■ **Your assignment**
From the line containing "For every named target in this 509×2576" through the last line, print the records exactly and nothing else.

■ **Source data**
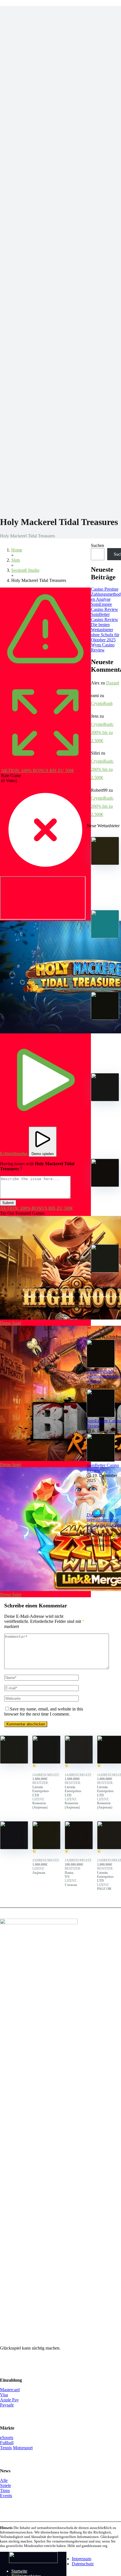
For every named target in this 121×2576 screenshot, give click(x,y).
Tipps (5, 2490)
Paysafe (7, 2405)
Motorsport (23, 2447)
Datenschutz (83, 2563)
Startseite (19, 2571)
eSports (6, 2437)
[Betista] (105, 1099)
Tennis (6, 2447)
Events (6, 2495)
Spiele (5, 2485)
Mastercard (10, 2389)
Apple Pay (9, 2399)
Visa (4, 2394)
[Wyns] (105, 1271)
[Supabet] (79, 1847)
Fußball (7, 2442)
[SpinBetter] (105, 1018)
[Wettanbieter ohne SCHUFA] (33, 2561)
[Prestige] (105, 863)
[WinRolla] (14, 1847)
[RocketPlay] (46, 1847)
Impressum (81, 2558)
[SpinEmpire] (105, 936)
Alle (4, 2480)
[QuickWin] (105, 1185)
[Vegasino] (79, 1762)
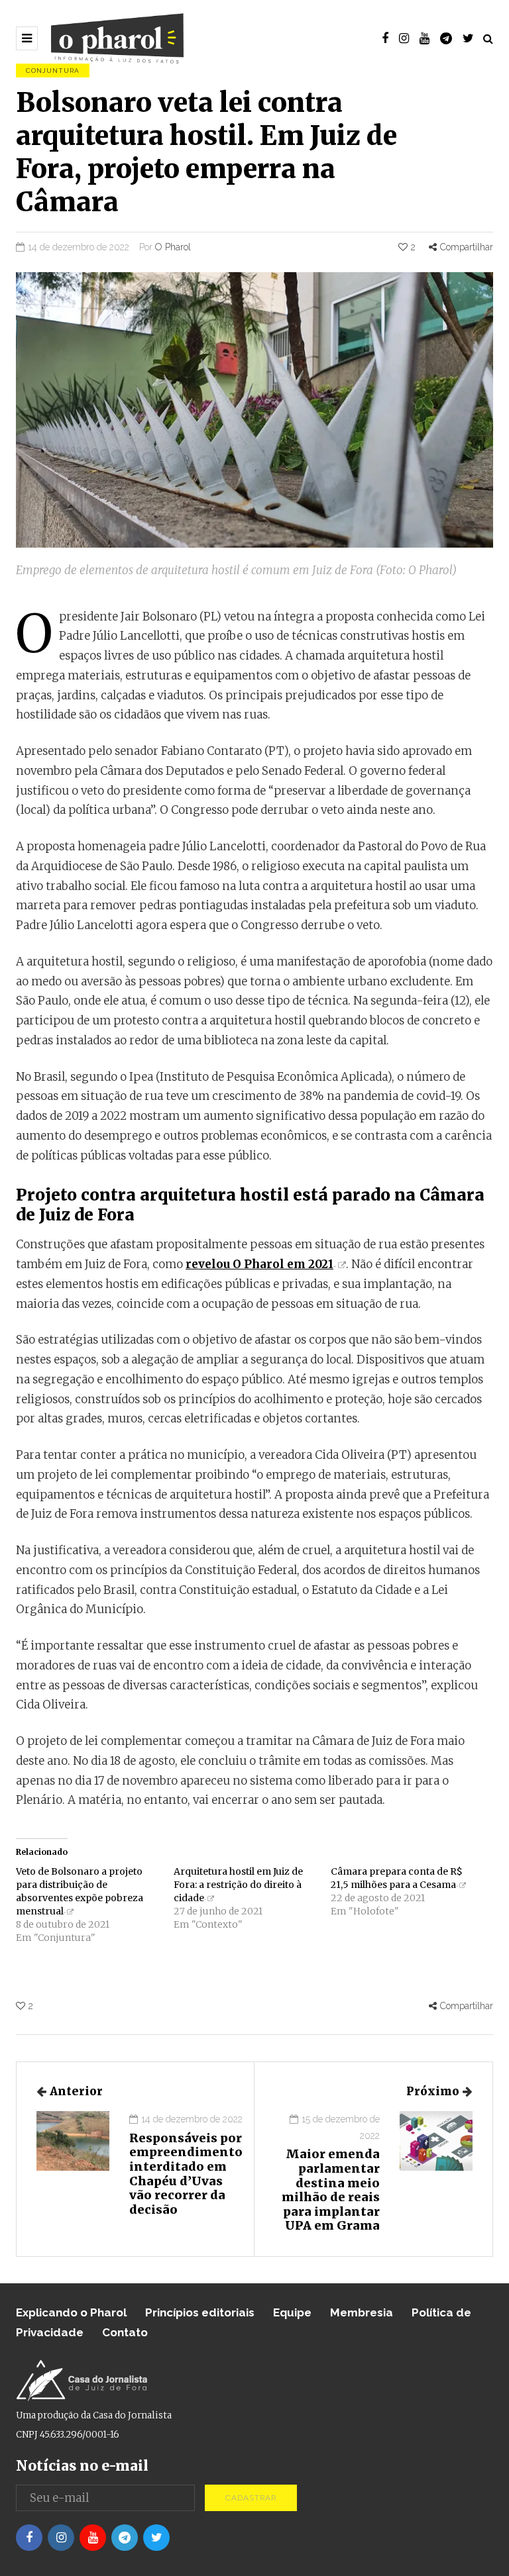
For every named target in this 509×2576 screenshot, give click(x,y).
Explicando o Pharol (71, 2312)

■ **Response to this exercise**
For every named target in this 509×2576 screenshot, give click(x,y).
Explicando o Pharol (71, 2312)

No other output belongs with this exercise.